Personal to a Collective: Event / Infrastructure for Everyone

The stadium is a site of complex juxtapositions, if not contradictions.

It relates to the largest scale events in the city, but also captures the most intimate emotions of a person with his/her passion for life. It is a permanent edifice rooted staunchly to the ground, yet also supports ephemeral events lasting merely a few hours.

It is a place of joy, entertainment and celebration of the collective.

A stadium provides the space for an individual to reveal his/her emotions, the place where individuals come together and share a sense of unity and collective sentiment, and in urban scale, it gives a sense of location for people to navigate around the hectic city.

It is a place of dreams, an urban stage of performance and, essentially, a landmark of the city –

For the grandeur of its structure, the scale of activities it aggregates, for the urban transformation it has witnessed and is going to witness.

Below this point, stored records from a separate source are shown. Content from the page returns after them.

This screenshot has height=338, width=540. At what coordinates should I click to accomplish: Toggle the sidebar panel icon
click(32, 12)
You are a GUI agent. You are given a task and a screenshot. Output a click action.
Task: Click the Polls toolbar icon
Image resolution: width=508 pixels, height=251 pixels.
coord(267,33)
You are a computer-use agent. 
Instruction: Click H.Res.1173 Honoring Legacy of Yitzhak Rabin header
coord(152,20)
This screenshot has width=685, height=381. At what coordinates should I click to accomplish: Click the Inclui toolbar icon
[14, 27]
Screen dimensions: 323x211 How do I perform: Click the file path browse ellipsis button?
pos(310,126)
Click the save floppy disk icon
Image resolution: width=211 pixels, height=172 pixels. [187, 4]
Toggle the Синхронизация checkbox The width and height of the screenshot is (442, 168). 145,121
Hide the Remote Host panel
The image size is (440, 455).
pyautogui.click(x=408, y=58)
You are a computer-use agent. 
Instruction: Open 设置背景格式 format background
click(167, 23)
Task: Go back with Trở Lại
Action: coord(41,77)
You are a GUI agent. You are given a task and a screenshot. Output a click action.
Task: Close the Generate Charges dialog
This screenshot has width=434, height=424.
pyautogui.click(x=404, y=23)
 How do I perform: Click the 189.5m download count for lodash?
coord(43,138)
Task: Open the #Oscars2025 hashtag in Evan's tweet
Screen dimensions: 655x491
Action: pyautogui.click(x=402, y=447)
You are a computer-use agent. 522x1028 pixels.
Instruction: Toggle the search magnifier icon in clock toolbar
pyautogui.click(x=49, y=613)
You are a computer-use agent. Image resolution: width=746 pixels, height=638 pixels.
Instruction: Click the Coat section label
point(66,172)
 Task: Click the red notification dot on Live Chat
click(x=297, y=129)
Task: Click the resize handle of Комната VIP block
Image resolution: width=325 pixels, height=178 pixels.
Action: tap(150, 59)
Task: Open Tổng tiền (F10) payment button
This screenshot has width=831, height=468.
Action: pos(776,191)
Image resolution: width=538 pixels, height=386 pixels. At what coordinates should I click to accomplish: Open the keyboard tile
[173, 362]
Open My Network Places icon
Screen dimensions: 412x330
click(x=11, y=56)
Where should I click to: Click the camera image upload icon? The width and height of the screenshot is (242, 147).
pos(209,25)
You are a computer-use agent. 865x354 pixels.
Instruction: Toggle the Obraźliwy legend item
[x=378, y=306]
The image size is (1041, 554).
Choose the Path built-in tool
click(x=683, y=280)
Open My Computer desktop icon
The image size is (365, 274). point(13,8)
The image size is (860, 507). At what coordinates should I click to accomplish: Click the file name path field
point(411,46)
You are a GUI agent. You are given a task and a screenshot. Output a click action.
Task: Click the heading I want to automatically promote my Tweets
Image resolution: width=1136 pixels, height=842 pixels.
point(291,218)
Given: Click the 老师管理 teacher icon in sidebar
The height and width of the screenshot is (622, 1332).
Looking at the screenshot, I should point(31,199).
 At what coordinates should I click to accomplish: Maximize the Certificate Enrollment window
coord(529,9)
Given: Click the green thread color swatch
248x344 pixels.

This project bases its research on the twenty large-event infrastructures with capacity over 10,000 in Greater London. While a majority of them have undergone or are undergoing transformation in the past two decades, they are also employed as a strategic tool for urban regeneration, mainly in deprived neighbourhoods or at the outskirts of the city. This new paradigm of urban development model, known as ‘Stadium-led Regeneration’, has been put forward in partnership with private businesses who have the ambition of establishing local centres of event crowd influx, which in turn creates job opportunities and tourism values for the place.

As these event infrastructures continue to expand to accommodate a larger international crowd, they are at the same time increasingly detached from the local community they originate from, both in terms of their building scale and surrounding urban design. The research by the Regeneration Committee of GLA in 2015 showed that over half of the interviewed local residents did not recognise the improvement brought by redevelopment of these stadiums; many of them were unhappy with the transport connections and the provision of social infrastructure.


Personal to a Collective: Event / Infrastructure for Everyone hence proposes to re-establish the connection between event infrastructure with the local community through a series of urban interventions that harvest the power of a crowd’s memory and emotion towards events in the urban planning of stadium neighbourhoods. By directing the event crowd to a wider area of the neighbourhood in designated routes, the local history and culture can be made visible to visitors, thus bringing more of the positive ambience of an 'event neighbourhood' to the residents.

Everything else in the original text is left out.